While you’re in Paris, a day trip to one of the many nearby historic châteaux will help you discover the splendor of a bygone era of French grandeur. But I’d encourage you to look beyond the usual outside-Paris trips of Versailles and Fontainebleau, and make sure to put one hidden gem on your list: the Château de Vaux le Vicomte.
This astounding property between Paris and Fontainebleau is not only wondrous to view and trip, but it’s also rich with history. The land was acquired in 1641 by Nicolas Fouquet, minister of finance to King Louis XIV and a man who proved to be not only a young genius but a forward-thinking property owner, too. Fouquet employed the talents of the “Three Ls”—architect Louis Le Vau, interior decorator and painter Charles Le Brun, and landscape designer André Le Nôtre—to build a property brimming with creativity. He gave them three elements crucial to building an awe-inspiring property: virgin land, plenty of money and unlimited creativity. He told his designers, “Be audacious.”
The result of this brotherhood of talent is the Château de Vaux le Vicomte, a tribute to balance and the beauty of proportion. From every spot outdoors, the mansion is the eye’s anchor. From within the mansion itself, standing in the foyer, one can see a direct path from the entrance gates, through the mansion and out to the farthest point in the garden, the statue of Hercules.
When thinking of a formal French garden, many turn first to Versailles. But the fact is that André Le Nôtre’s garden at Vaux le Vicomte was the first of its kind, preceding Versailles by a decade. To stand in this spectacular garden is to witness the revolution of landscape design, as it became the model for many European gardens that followed.
But the grandeur of Fouquet’s home may have come at a terrible price. King Louis XIV, who had been steadily fed false information about Fouquet from his right-hand man Colbert (who wished to succeed Fouquet), decided to throw Fouquet in jail for an embezzlement of funds that Fouquet never committed (or at least not to the extent that Colbert accused). But he had to wait for the right moment. In August of 1661, Fouquet held a magnificent, now legendary, party to inaugurate his new home, complete with fireworks and a first-run play by Molière, and with a who’s who of French illuminati in attendance. Horrified that the home of his minister of finance was superior to his own, Louis had Fouquet thrown in jail shortly thereafter and hired the “Three Ls” to imitate Vaux le Vicomte at Versailles, only bigger and with more gold. Fouquet’s wife was sent into exile for 12 years, and the place fell into disarray, its furnishings ransacked by looters and its garden overgrown.
This is the dramatic story Alexandre Vogüé recounts as he guides me along the property. Alexandre and his twin brother, Jean-Charles, operate the grounds under the ownership of their father.
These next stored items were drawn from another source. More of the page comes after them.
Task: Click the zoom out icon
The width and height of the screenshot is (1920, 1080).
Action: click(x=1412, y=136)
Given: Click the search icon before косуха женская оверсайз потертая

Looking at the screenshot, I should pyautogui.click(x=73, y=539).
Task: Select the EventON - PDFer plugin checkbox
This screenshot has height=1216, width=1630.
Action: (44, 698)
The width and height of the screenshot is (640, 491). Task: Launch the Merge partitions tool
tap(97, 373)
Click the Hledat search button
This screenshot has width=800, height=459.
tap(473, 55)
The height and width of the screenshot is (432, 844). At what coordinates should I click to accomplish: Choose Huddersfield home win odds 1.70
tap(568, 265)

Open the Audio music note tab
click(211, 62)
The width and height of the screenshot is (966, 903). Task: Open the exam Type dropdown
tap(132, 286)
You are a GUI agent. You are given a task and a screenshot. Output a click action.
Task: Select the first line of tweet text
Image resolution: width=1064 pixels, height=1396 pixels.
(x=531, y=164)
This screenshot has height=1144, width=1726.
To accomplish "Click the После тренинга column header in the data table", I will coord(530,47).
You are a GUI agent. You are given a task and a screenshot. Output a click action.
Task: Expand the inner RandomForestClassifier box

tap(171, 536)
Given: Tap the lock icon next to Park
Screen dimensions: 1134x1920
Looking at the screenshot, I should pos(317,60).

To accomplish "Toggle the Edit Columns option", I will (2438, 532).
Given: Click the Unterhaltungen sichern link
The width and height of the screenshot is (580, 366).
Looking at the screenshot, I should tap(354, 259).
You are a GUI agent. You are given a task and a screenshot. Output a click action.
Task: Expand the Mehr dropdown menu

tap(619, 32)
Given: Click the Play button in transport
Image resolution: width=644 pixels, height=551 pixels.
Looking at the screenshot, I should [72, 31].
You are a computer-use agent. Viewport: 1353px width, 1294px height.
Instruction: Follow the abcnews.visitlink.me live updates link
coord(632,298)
Throughout the hundreds of years since Fouquet’s downfall, the property was passed down through generations, and at one point was sold at an auction where it was described as “only worth however much it will cost to destroy” the mansion and gardens. Luckily the sole bidder was Vogüé’s great-grandfather, and the family has spent the last several decades living in and passionately restoring the château to its original glory, finally opening it to the public in 1967.
Today you can see the Vaux le Vicomte as it was intended, from its opulently decorated rooms, filled with original tapestries and covered in stunningly painted ceilings, to the historic garden.
As we gazed at the garden from the back terrace of the mansion, Alexandre told me, “Most people see the garden from here and think, Oh that’s nice, now let’s go have an ice cream,” but the effect is merely a trick of the eye. In fact, there are many trompe l’oeil designs at Château de Vaux le Vicomte. Every inch is carefully crafted, a study in forced perspective. The garden seen from the mansion is designed to look compact, neat and pleasing to the eye, like a painting. But it’s meant to be traversed, explored, and as you walk away from the mansion, the garden unfurls before you, becoming seemingly larger and more open the farther you walk. There are hidden ponds, grottoes and vegetable gardens, and special picnic areas where you can bring a lunch or have one specially delivered to you right on the grass.
The Vogüés continue to improve Château de Vaux le Vicomte, making it ever-more alluring to the public—they rent out era-specific costumes for children to become a petit prince or princess for the day; they hold events celebrating 17th-Century Day and Christmas throughout the year; and every other Saturday night from May to the third Saturday in October, one can enjoy a magical candlelit evening on the property, complete with Champagne, fireworks and more than 200,000 candles illuminating the property. It’s an unmissable summer spectacle, though any time spent at Château de Vaux le Vicomte is sure to be unforgettable.
Château de Vaux le Vicomte is open for daily visits until November 11. Candlelight dinners are held every first and third Saturday of the month until October 5.